Adaylık öncesinde Akşener ile bir görüşme gerçekleştirip gerçekleştirmediğine ilişkin soruya Akalın, “Ben icazet üzerinden siyaset tanzim etmiyorum icazet alarak istikbal oluşturmam. Devlet yönetmeye talip oluyorsanız bunu icazet üzerinden değil, burada icazeti isteyeceğiniz tek makam vardır o da kadim milletimizdir, kadim delegedir. Bu kapsamda bir görüşme yapmadık” yanıtını verdi.
Akalın, partinin kongre kararının açıkladığı gün toplantıda “Biz bir siyasal hareketsek bu 22 günlük kongre bir baskın kongre olarak anılır, süreyi biraz daha açalım dedim. Ama her halükarda da ilk olağanüstü kongrede partimizin genel başkanlığa aday olacağımı ifade ettim” dediğini aktardı.
Seçildiği takdirde ilk icraatının ne olacağına ilişkin bir soru üzerine de Akalın, “Bu büyük yürüyüşün ilk 6 aylık dönemi ana omurgamızın, bize seçimde kızıp ayrılan seçme grupları da dahil olmak üzere partide yeniden oluşturulması olacak. Sonraki 1 yıllık süreç Türkiye’de 3. Yol’un geniş tabanlı katılımını temin etmek olacak. Ondan sonrası iktidar yürüyüşü zaten” dedi.
KORAY AYDIN VE MÜSAVAT DERVİŞOĞLU AÇIKLAMASI: ARZUM MANEVİ LİDER OLMALARIYDI
Koray Aydın ve Müsavat Dervişoğlu’nun adaylıklarını açıklamasına dair de Akalın “Her iki de çok kıymetli abim benim. Benim kişisel arzum benim siyasal liderliğine talip olduğum siyasal harekette onları da bu hareketin manevi lideri olarak görmekti. Ama her birini en doğal hakları adaylık, başarılar diliyorum. Çok keyifli bir kongre yaşayacağımız ve partimizi büyüterek çıkacağımızı söylüyorum” ifadelerini kullandı.

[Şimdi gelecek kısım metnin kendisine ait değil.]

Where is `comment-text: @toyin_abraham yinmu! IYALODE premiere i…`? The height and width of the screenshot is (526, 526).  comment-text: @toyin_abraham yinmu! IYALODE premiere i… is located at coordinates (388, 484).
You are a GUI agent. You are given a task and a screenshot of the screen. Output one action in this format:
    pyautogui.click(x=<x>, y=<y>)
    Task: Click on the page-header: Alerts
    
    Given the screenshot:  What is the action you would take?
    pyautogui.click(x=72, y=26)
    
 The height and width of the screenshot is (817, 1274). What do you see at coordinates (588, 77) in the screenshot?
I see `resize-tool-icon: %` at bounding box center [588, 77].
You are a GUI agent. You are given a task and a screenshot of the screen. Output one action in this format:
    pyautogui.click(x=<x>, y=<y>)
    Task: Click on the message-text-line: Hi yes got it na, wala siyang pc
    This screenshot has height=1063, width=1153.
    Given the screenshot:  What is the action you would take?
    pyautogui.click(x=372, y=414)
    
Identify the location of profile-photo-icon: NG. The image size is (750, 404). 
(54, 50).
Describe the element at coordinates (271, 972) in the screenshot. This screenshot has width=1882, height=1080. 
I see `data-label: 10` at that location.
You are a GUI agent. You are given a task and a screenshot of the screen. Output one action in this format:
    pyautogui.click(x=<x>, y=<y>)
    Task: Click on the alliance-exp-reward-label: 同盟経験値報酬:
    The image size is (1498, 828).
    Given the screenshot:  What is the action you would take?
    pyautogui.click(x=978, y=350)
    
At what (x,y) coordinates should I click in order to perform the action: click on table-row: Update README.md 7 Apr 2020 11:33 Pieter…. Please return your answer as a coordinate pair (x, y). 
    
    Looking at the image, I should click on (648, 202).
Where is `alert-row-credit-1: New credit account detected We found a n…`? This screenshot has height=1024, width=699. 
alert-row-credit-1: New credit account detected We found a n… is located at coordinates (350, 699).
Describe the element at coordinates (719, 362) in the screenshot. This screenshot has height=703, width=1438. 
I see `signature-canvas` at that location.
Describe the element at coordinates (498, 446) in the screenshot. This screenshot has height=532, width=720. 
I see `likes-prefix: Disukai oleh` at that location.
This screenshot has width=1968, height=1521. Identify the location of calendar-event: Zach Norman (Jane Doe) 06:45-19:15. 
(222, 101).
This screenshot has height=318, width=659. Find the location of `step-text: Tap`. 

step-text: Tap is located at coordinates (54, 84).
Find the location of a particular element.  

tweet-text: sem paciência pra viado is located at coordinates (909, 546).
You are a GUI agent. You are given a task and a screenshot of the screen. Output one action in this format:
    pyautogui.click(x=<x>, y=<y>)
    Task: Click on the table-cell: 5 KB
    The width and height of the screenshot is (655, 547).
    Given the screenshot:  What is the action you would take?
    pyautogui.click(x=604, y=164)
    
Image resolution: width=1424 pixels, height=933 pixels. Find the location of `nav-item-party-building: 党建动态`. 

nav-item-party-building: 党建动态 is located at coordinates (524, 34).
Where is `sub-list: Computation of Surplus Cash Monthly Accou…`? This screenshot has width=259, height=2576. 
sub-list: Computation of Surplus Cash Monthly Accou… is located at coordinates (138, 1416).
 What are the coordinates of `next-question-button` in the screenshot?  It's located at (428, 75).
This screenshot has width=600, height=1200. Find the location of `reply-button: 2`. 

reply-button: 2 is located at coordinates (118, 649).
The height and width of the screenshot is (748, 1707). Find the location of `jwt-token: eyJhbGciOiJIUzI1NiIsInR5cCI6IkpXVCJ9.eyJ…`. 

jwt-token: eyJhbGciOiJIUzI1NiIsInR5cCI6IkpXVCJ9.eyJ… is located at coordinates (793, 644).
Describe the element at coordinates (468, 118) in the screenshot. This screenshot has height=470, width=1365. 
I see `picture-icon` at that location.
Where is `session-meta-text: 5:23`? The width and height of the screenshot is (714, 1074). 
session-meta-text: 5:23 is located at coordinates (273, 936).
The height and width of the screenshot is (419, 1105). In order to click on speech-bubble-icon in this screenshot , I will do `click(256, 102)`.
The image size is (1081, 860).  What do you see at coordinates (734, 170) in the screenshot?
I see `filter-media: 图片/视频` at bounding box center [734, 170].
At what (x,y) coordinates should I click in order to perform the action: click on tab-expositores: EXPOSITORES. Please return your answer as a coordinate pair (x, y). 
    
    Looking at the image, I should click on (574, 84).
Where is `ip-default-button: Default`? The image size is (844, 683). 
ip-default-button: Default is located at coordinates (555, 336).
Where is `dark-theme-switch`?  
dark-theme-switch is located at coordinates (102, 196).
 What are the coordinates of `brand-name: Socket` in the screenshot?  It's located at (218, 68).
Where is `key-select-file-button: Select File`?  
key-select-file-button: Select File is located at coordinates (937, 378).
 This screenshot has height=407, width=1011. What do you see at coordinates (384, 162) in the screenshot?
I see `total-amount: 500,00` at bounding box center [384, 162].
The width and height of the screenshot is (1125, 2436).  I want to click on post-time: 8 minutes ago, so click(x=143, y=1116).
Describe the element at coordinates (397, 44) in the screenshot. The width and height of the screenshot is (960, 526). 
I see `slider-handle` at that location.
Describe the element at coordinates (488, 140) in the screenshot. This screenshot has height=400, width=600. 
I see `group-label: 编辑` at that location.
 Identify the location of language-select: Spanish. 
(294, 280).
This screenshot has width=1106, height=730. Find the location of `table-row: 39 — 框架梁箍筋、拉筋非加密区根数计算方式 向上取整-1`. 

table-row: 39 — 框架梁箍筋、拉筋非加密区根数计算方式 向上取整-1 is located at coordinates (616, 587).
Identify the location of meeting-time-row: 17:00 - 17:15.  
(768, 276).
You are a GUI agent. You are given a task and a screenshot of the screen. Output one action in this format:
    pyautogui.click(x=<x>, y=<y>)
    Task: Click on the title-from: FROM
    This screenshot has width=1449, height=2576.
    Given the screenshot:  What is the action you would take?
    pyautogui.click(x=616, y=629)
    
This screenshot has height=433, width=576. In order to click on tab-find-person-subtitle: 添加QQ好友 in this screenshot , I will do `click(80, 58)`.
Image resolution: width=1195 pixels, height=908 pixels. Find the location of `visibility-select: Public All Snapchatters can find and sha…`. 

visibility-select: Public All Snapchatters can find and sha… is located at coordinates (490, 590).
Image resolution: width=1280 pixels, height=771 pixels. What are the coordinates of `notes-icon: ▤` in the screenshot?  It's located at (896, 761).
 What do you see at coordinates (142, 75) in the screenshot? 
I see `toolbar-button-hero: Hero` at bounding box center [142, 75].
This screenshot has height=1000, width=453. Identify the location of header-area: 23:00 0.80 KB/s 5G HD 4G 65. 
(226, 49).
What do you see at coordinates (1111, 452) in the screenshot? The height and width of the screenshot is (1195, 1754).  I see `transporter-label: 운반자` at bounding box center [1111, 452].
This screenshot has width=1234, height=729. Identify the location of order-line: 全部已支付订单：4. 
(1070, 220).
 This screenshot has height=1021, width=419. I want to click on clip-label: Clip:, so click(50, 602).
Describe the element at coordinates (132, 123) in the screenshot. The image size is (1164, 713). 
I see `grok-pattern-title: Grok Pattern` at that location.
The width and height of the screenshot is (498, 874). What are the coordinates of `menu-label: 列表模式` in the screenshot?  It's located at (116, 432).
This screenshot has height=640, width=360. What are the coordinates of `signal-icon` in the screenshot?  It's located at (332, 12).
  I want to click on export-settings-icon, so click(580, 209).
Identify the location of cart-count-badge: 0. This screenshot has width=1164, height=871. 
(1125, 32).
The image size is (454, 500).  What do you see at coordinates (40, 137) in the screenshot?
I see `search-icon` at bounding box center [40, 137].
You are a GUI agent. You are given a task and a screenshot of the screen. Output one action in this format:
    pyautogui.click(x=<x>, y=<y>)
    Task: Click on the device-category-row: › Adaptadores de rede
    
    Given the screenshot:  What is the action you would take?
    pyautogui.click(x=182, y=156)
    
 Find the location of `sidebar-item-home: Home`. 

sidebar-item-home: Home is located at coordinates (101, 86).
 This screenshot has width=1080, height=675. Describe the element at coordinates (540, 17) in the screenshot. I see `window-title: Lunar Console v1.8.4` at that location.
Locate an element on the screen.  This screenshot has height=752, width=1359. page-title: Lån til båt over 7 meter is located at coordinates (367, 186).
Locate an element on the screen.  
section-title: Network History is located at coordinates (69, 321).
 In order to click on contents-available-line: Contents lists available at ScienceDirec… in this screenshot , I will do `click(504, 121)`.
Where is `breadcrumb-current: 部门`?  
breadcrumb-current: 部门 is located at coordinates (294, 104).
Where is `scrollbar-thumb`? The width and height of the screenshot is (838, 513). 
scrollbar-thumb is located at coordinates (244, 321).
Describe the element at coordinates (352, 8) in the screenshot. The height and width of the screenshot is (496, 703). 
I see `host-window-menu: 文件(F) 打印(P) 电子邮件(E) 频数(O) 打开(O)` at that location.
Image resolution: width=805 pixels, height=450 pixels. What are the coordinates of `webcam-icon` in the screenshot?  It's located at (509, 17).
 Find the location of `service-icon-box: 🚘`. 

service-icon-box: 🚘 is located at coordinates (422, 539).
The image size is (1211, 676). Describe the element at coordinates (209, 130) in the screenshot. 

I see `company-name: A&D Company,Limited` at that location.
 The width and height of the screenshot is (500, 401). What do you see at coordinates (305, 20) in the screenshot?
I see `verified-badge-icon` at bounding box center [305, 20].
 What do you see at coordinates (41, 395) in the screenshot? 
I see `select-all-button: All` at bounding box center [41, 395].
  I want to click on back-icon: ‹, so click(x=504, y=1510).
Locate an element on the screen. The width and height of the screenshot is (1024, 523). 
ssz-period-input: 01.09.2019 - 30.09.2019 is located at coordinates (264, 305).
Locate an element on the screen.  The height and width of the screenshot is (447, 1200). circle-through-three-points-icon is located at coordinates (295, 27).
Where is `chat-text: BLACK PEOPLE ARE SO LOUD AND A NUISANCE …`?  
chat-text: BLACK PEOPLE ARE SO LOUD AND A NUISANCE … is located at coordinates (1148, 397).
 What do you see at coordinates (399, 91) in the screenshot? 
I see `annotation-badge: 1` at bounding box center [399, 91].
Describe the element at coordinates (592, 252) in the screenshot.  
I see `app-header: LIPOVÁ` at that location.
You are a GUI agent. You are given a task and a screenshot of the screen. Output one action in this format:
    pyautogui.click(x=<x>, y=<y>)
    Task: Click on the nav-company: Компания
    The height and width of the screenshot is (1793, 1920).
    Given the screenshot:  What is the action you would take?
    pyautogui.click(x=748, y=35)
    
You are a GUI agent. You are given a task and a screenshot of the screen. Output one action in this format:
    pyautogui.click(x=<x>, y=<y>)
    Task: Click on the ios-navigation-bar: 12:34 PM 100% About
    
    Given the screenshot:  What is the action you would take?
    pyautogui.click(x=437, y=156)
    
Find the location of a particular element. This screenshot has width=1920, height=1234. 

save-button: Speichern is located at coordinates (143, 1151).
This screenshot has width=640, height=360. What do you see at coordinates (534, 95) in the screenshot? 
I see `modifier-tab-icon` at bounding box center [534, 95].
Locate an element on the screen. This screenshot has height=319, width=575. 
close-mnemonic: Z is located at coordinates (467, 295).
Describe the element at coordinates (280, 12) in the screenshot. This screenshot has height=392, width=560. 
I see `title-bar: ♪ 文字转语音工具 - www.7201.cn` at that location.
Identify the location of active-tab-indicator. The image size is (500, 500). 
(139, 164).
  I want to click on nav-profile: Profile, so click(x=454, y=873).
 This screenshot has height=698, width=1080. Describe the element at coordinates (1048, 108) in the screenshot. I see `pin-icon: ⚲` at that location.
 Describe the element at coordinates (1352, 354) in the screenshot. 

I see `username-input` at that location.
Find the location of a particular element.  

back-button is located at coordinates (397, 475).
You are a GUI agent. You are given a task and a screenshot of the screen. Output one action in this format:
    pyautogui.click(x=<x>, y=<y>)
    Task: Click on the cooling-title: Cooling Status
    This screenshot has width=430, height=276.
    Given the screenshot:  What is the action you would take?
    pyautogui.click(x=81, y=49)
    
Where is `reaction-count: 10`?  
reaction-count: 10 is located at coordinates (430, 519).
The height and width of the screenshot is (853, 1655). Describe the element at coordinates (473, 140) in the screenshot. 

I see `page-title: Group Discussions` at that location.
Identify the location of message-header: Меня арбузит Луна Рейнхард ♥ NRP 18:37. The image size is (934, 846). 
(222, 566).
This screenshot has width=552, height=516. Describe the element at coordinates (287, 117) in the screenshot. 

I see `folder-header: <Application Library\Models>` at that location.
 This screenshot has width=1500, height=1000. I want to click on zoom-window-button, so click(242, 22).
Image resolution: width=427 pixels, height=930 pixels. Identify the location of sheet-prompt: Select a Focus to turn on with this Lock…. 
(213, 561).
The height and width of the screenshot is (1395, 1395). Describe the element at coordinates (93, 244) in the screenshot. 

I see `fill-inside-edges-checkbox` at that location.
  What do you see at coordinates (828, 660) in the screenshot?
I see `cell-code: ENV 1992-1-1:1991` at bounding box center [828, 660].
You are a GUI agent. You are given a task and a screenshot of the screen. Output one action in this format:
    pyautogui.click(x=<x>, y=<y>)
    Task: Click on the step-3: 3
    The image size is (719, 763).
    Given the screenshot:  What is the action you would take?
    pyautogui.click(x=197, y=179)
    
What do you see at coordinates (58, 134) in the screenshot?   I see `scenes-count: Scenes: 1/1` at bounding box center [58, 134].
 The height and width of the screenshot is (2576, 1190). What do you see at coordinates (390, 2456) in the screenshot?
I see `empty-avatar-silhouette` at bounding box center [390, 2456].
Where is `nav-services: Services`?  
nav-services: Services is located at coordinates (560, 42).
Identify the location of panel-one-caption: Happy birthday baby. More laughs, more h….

‘İSİMLERİ MUHAFAZA EDEBİLMELİYDİK, HER BİRİSİNİN KAPISINI ÇALMAYA BAŞLAYACAĞIM’
Partideki kırılma noktasının sorulması üzerinde de Akalın şöyle konuştu:
“Siyaset matematik bir alan değil ama önemli hadiselerden bir tanesi şu; 2018 Afyon’dan sonra Genel Başkanımız merkezileşmeyi bana göre karakterler üzerinden tanımladı. Bir partinin merkezileşmesi o partinin ana omurga insanları eliyle yapılır. Bizde ana çelik çekirdeği hikayemizi bilmeyen insanlar oluşturdu. Tabanımız da genel başkanımızın her fiilini sorgulamaya başladı. Bu çelik çekirdeğinizi doğru tanzim ederseniz kimi getirseniz getirin o politik taban der ki bu siyasidir. Bu çelik çekirdeğiniz doğru değilse her türlü tasarrufunuz soru işareti altında oluşur. Oluşan güvensizlik iklimi zamanla tüm doğruları kaldırır ve kakofoni hakim olur. Kakofoni dedikoduyu dedikodu da bazı çözülmeleri getirir, biz bunu yaşadık. Biz Ümit Özdağ’ı, Yavuz Ağıralioğlu’nu, Durmuş Yılmaz’ı muhafaza edebilmeliydik, çok insan var. Biz mutlaka Bilge Hoca’yı muhafaza etmeliyiz. Bizim o dönemdeki ana eksiğimiz güçlü karakterleri yeteri kadar idare edememektir. Ben her birini kapısını genel başkan olduğum gün çalmaya başlayacağım bu büyük zeminli yürüyüşün inşası için” açıklamasını yaptı.